Private equity wants you! Seriously, private equity firms are ramping up their efforts to attract (wealthy) individual investors into their fund offerings. Francesca Friday at The Information reports that private equity firms are poaching wealth management talent from the big banks to help their fund marketing efforts. Friday writes:

“Among the firms doing the poaching in the U.S. are Apollo Global Management, Blackstone, Ares Management, Brookfield, KKR, Carlyle, Coller Capital and Pantheon Ventures, according to the analysis. In Europe, Sweden’s EQT, Switzerland’s Partners Group and France’s Tikehau Capital have made key wealth management hires.”

So pretty much all the big firms. They know that complex, high fee funds are not going to sell themselves like index funds. Bruce Kelly at InvestmentNews wrote about how KKR is attempting to enter the mass affluent market. It almost sounds like they are doing the individual investor a favor. Kelly writes:

“Mass affluent individual investors historically have not had an easy way to access these types of products and strategies,” Larson [of KKR] said. “And so over the coming years, if we’re correct and you start to see allocations go from the low single digits to the mid-single digits, that literally is trillions of dollars that have the potential to move to alternative products.“

Trillions of dollars. 1% of a trillion dollars is $10 billion…a year in fees! To say nothing of the performance fees. Even Tony Robbins is getting into the act.
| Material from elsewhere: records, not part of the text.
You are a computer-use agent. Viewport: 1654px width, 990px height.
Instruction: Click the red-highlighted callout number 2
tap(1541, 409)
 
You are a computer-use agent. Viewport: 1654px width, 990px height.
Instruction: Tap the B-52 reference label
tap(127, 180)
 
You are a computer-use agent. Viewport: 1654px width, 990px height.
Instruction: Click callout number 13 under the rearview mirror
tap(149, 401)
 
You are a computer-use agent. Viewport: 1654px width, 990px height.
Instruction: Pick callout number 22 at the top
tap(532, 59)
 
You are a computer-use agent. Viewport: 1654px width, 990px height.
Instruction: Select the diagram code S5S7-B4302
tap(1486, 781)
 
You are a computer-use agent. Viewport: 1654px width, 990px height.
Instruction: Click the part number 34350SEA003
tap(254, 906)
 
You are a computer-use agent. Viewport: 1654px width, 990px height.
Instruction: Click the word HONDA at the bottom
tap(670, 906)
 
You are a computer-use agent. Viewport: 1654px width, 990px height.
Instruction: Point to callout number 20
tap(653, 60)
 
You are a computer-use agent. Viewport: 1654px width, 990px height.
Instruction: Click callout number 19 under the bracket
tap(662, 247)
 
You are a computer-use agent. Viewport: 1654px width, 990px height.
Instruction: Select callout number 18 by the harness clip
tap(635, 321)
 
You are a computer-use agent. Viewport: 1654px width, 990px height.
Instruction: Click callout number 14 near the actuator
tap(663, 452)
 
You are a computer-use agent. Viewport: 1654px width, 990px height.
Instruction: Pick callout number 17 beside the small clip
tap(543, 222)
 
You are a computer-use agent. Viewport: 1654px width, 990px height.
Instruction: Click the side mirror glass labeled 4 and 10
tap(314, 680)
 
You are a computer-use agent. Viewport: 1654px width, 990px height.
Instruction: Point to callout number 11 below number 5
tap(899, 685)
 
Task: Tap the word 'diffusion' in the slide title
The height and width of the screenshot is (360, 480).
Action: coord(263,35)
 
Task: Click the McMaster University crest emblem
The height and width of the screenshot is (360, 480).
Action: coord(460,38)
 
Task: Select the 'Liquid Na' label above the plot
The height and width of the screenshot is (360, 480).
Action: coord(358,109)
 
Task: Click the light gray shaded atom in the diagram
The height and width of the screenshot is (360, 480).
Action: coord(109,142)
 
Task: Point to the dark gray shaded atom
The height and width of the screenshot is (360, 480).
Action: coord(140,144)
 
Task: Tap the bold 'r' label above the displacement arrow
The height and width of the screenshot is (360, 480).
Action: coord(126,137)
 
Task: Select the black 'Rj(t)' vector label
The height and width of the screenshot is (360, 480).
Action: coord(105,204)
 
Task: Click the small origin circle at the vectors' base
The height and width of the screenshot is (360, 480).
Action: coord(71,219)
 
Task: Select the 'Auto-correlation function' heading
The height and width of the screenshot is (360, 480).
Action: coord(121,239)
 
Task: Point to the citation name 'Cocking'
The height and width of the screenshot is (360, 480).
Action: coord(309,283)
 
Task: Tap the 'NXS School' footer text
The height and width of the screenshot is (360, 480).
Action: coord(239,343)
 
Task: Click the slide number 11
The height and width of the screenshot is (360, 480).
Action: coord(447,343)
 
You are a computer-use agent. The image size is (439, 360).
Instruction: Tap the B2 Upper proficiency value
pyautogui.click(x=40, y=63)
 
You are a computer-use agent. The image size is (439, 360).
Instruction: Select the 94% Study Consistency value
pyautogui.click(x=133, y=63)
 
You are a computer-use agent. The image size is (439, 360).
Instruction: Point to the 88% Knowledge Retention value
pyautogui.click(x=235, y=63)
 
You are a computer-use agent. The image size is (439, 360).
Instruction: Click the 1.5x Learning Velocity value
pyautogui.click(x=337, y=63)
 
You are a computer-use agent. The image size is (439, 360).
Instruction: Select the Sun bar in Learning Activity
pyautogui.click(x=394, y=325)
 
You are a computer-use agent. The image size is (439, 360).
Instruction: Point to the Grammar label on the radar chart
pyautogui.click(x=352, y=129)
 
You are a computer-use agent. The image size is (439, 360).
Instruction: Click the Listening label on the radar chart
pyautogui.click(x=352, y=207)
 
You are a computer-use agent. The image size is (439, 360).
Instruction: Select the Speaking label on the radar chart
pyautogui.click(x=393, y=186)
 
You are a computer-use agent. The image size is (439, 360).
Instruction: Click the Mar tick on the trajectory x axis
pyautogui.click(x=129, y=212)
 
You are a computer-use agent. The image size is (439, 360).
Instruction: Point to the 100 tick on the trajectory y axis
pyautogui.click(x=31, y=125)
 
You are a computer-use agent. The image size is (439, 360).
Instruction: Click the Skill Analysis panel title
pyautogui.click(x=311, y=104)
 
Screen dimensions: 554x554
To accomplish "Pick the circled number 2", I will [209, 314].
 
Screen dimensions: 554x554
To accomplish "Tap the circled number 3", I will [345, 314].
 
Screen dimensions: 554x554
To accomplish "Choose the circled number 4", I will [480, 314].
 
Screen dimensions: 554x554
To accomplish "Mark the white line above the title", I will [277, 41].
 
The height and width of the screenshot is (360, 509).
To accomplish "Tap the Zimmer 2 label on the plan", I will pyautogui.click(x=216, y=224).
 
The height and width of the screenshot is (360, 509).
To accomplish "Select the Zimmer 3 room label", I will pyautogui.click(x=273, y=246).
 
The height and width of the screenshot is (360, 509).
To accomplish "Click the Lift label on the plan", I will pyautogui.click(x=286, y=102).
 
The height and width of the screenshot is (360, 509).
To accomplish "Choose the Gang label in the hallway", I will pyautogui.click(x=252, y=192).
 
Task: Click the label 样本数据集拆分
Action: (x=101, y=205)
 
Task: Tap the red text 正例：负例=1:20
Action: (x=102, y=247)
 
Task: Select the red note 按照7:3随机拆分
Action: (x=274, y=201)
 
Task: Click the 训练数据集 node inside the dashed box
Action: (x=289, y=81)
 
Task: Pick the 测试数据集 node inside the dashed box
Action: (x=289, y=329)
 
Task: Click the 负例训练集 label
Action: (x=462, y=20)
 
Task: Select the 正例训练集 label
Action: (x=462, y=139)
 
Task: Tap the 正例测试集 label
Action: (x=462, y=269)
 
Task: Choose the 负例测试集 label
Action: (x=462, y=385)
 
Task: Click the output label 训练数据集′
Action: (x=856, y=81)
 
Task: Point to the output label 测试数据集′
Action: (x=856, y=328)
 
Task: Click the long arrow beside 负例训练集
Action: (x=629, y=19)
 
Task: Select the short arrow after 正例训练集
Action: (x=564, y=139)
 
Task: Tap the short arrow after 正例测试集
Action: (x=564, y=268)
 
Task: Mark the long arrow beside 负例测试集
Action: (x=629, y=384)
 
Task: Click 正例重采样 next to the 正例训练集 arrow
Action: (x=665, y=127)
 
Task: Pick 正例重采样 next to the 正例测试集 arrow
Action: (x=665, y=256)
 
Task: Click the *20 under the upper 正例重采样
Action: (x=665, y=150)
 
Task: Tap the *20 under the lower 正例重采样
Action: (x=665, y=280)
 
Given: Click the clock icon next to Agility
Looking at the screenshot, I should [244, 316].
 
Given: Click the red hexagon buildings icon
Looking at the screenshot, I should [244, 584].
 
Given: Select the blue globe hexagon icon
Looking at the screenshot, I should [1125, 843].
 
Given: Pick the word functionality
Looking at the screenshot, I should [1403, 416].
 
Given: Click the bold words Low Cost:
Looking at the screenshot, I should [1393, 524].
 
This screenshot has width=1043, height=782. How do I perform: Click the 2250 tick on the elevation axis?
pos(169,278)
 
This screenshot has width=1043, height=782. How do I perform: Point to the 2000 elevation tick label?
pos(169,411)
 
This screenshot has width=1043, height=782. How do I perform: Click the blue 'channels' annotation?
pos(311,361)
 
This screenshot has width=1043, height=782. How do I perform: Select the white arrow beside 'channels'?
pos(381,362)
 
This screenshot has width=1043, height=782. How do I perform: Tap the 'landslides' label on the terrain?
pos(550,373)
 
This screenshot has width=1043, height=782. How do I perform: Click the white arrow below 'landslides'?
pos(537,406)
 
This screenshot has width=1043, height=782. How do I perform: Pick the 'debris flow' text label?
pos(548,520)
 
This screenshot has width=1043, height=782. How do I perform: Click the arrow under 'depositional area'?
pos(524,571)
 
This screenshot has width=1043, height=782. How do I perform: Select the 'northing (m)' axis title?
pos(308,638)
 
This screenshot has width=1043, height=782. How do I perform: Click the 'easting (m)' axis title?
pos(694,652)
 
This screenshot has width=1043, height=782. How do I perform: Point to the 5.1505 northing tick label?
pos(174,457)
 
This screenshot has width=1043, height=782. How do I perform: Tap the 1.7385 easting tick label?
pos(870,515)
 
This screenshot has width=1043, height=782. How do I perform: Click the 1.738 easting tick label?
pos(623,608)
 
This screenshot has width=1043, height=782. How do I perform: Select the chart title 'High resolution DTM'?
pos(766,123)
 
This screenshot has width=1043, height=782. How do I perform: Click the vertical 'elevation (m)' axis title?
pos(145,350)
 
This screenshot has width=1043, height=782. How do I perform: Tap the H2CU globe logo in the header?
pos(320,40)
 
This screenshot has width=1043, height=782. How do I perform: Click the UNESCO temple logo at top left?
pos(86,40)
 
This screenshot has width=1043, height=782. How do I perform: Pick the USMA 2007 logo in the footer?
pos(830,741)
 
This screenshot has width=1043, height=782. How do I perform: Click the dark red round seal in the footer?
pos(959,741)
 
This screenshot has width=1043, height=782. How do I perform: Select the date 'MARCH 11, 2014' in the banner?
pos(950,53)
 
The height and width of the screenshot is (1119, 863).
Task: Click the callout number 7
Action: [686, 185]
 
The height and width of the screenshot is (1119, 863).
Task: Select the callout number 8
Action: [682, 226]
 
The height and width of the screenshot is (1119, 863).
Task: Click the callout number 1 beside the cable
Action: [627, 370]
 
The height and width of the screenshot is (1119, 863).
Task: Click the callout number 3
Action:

Nick Maggiulli at Of Dollars and Data took a look at Robbins’ new book The Holy Grail of Investing which sounds like a book-length advertisement for a range of alternative investments that can be purchased through affiliated firm. Maggiulli writes:

“Okay, so let me get this straight. According to Robbins, I need to own a set of uncorrelated investments like private credit, sports teams, etc. However, these uncorrelated investments are only found in private markets, which I, as a retail investor, don’t have access to. So what do I do?…Robbins is basically saying that if you want to be financially successful, you have to go through him. He is the gatekeeper to the Holy Grail of investing.”

As the index fund takes over the traditional fund space, the private equity crowd is looking to generate fees in an another way. The big private equity fund firms are zeroing in on the individual investor for the long run, and don’t expect it to end any time soon. Again from The Information:

“We are in the earliest early days of this,” Apollo CEO Marc Rowan noted on a call to investors last week. “This is a $65 trillion market that ultimately has the potential for private markets investors such as ourselves and our peer group to be as large [as], if not larger than, our institutional market.”

There is no holy grail of investing. And even if there was, you should be wary of anyone trying to sell it to you with a multi-year lockup. Remember that when the private equity industry’s new hires come a calling.